Operation Babylift was an effort to add some hope to the imminent loss of U.S.-backed South Vietnam to communist forces. By the time it was over, some 2,000 children would be airlifted out of the former Saigon as communist forces advanced on the capital of U.S.-backed South Vietnam.
The operation was just getting started when the crash occurred.
Shortly after takeoff, an explosion blew out the rear doors of the plane. The pilots were able to turn the aircraft around and crash-land two miles from the airport.
Skidding 1,000 feet, the aircraft bounced up again before hitting a dike and shattering on impact. Virtually everyone in the bottom cargo compartment was killed -- the majority children younger than 2 years old.

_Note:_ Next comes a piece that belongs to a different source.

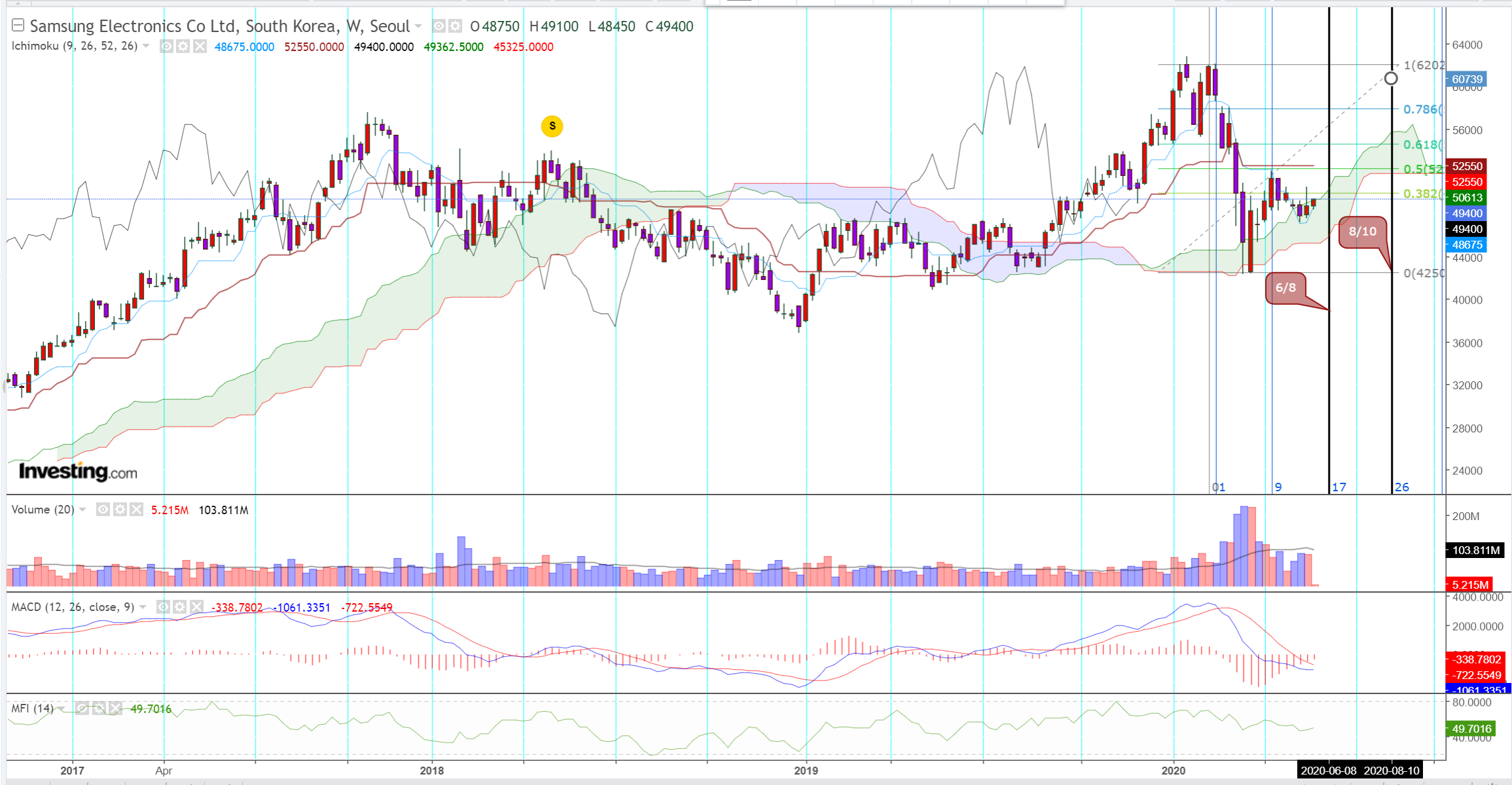The width and height of the screenshot is (1512, 785).
Task: Expand the Volume (20) dropdown arrow
Action: (x=82, y=510)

For weeks, David Shakow thought his adopted son Jeffery, then on his way to his new family, had been among the fatalities. But today, father and son are among the group that has returned to Vietnam for the first time since the end of the war.
"We kept hearing that he was dead, then alive, then dead again," Shakow recalled. "That was a tough time."

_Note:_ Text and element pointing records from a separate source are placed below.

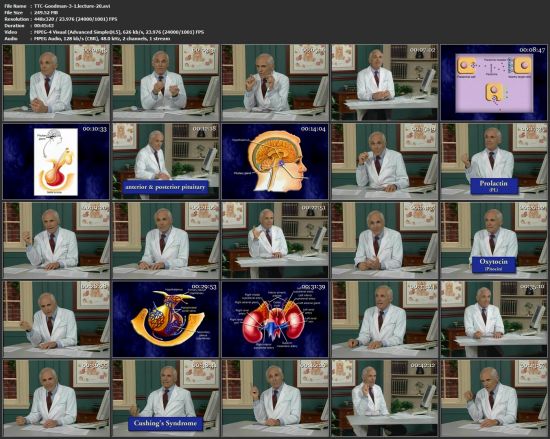Select the head cross-section brain thumbnail at 00:14:04
Screen dimensions: 550x439
coord(275,161)
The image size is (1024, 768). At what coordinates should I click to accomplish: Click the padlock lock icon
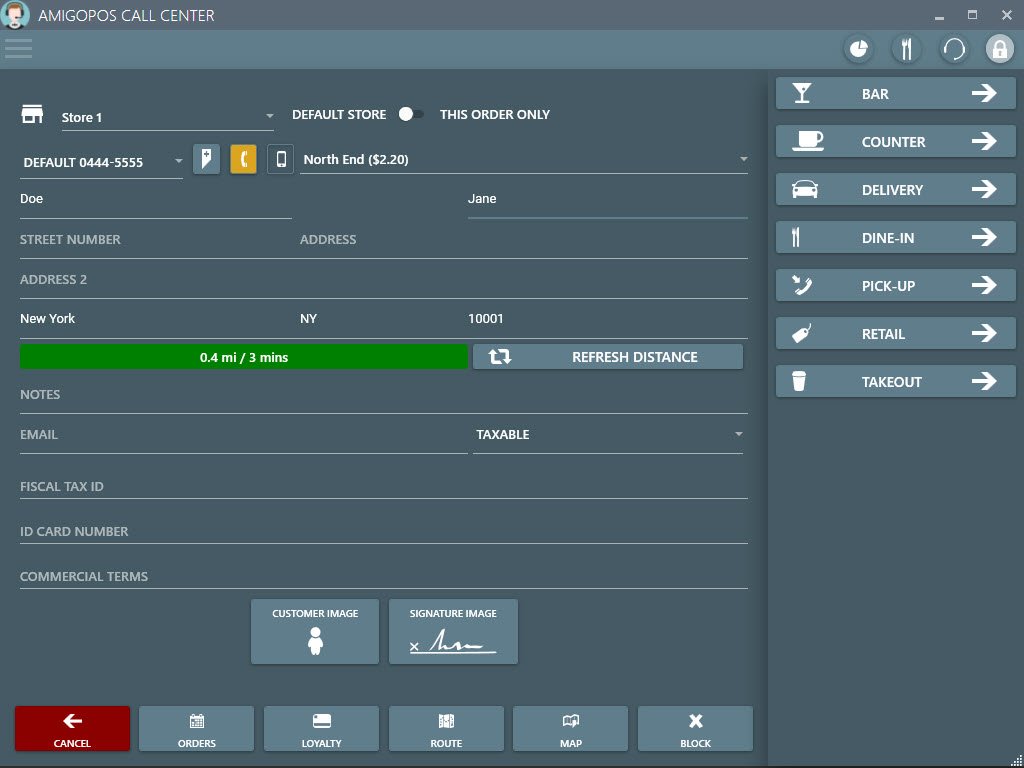(1000, 49)
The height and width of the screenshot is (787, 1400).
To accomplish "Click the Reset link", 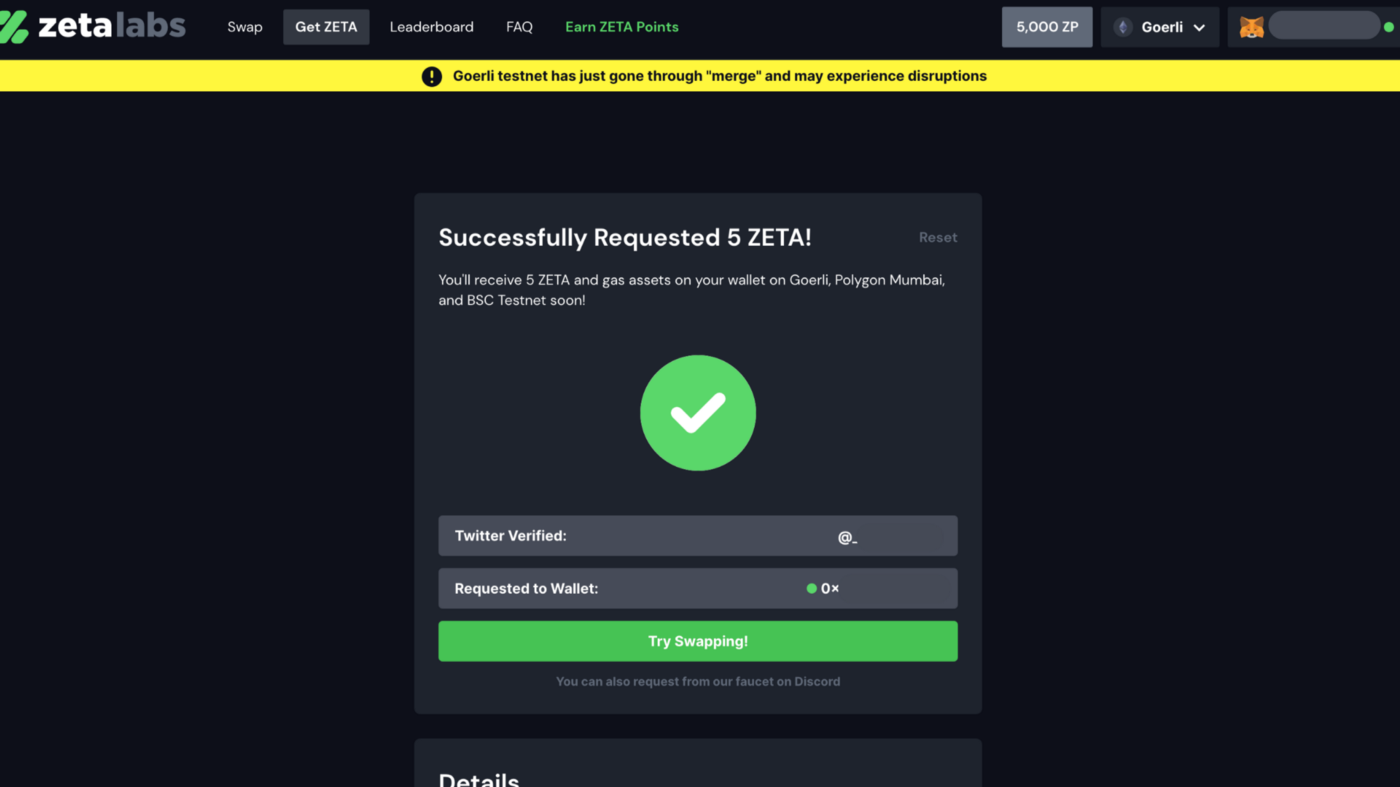I will 938,237.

A month later, 13-month-old Jeffery arrived in the United States, his eyelashes burned off, his bangs singed and his cheek and back scarred.
For Shakow, 57, of Saratoga Springs, N.Y., the trip brought back memories of the painful days following the crash when Jeffery's very existence was in doubt.
"He just disappeared for a while. There were rumors that he was in the hospital badly burned," Shakow said. "Then others swore that he was on the manifest of those killed. The world was falling apart there, and we couldn't get any information."
Jeffery Shakow, born Luu Khiet Minh and now 26, survived. His twin sister did not.
It's a thought that haunts his father today.
David Shakow served in Vietnam from 1965-66. When he and his wife decided to adopt, Vietnam was a natural choice. After trying for two years, they finally got word that an infant from Danang's Sacred Heart orphanage would be theirs.
By the time their son arrived in New York, the Shakows saw an emaciated, undernourished toddler who couldn't walk.
"He had these little, little legs and arms and a big stomach from the parasites," Shakow recalled.
"He had night terrors for a while, and got up screaming and shaking. He had been so malnourished he had diarrhea for a month, but he never complained."
For both father and son, the return to Vietnam has been worthwhile.
"He needed to come back to see this," the elder Shakow said. "You can see pictures of Vietnam all you like, but until you walk around the streets here, there would be pieces you'd miss."
His son, now a composed young man, agreed: "It's good that I came back. It means a lot to me to be here now."